[Pixel coordinate grounding data]
_ _ _ _ _

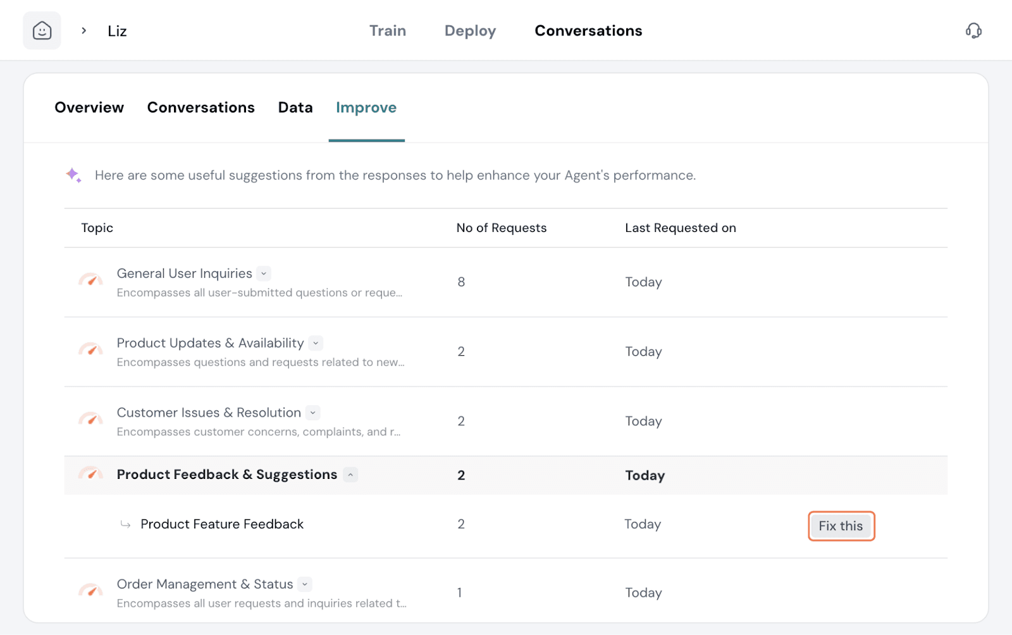Open the Deploy section
The height and width of the screenshot is (635, 1012).
tap(470, 31)
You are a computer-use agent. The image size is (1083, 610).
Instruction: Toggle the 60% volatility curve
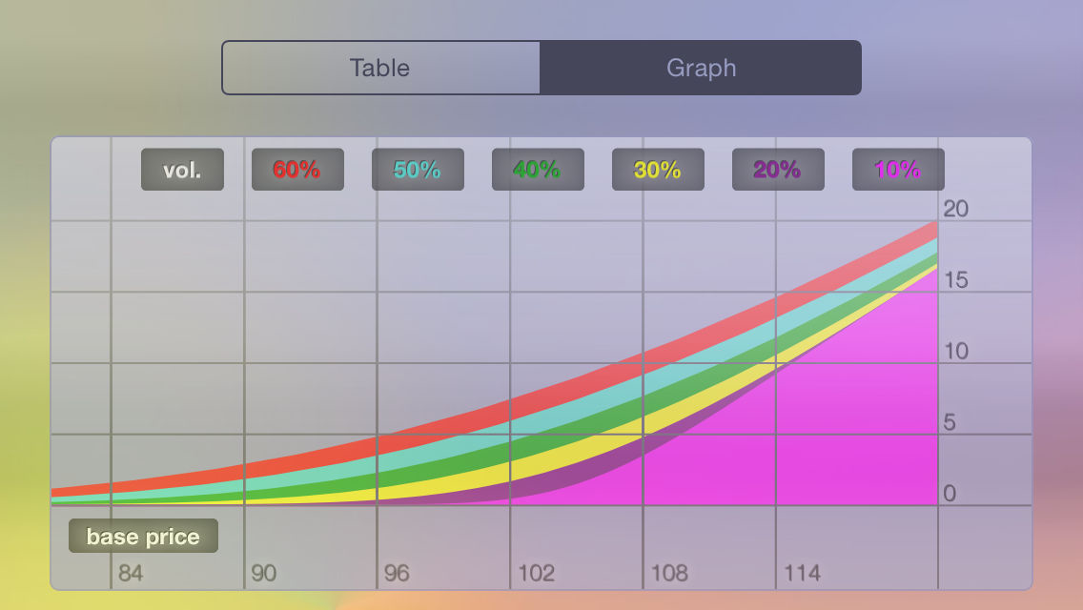296,169
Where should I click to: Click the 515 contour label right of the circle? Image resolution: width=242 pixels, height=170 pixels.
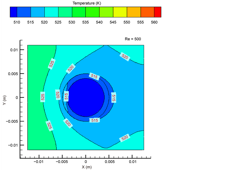click(x=114, y=97)
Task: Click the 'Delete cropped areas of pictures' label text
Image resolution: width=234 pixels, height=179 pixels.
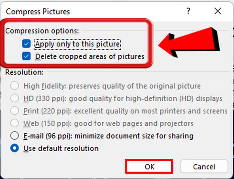Action: coord(90,57)
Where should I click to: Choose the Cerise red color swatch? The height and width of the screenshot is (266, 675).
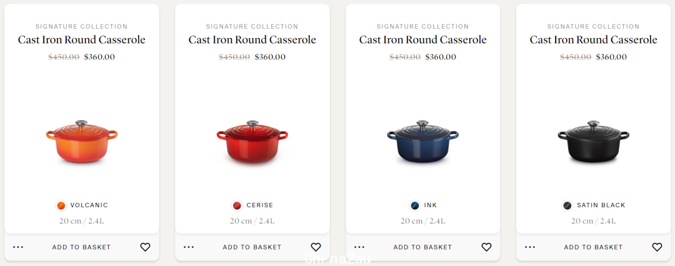(238, 205)
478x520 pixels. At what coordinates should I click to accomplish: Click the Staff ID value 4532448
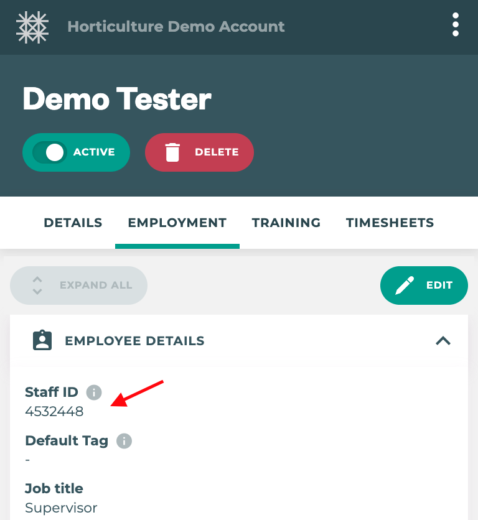[54, 411]
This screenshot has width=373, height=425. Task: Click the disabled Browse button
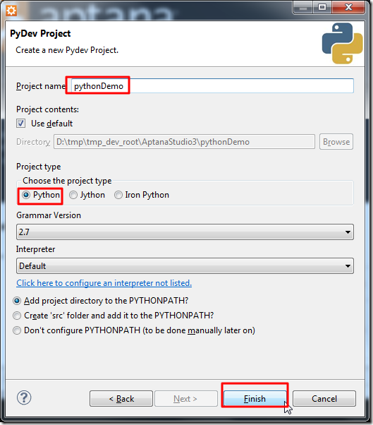point(336,142)
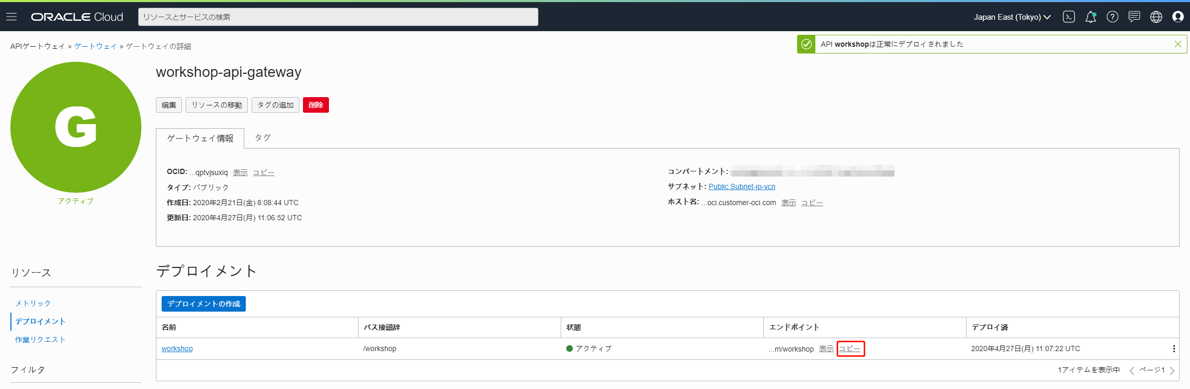Viewport: 1190px width, 389px height.
Task: Go to previous page of deployments
Action: point(1132,370)
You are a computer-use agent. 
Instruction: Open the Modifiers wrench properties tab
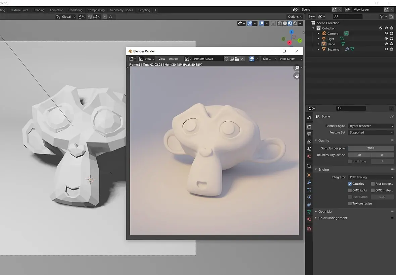309,182
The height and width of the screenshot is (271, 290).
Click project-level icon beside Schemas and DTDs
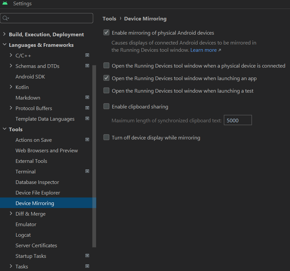(87, 66)
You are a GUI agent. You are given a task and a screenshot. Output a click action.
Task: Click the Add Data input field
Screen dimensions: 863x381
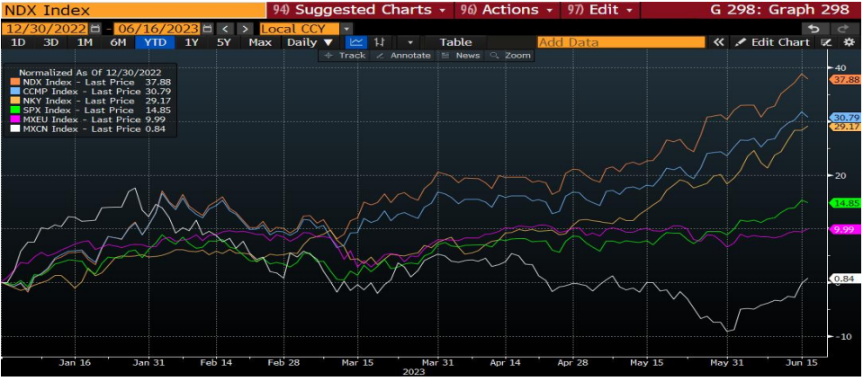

_ _ _ _ _

EXERCISE OBJECTIVE:
The expected output is an exact copy of the lines from the one with "This screenshot has" to the final line of the entries above, pictures excepted; please include both ends.

EXERCISE RESULT:
This screenshot has width=373, height=425. Task: Click the disabled Browse button
point(336,142)
Viewport: 1190px width, 389px height.
Task: Go to previous page of deployments
Action: point(1132,370)
You are a computer-use agent. 
Instruction: Open the Modifiers wrench properties tab
309,182
The height and width of the screenshot is (271, 290).
Click project-level icon beside Schemas and DTDs
(87, 66)
You are a GUI agent. You are given a task and a screenshot. Output a click action.
Task: Click the Add Data input field
Screen dimensions: 863x381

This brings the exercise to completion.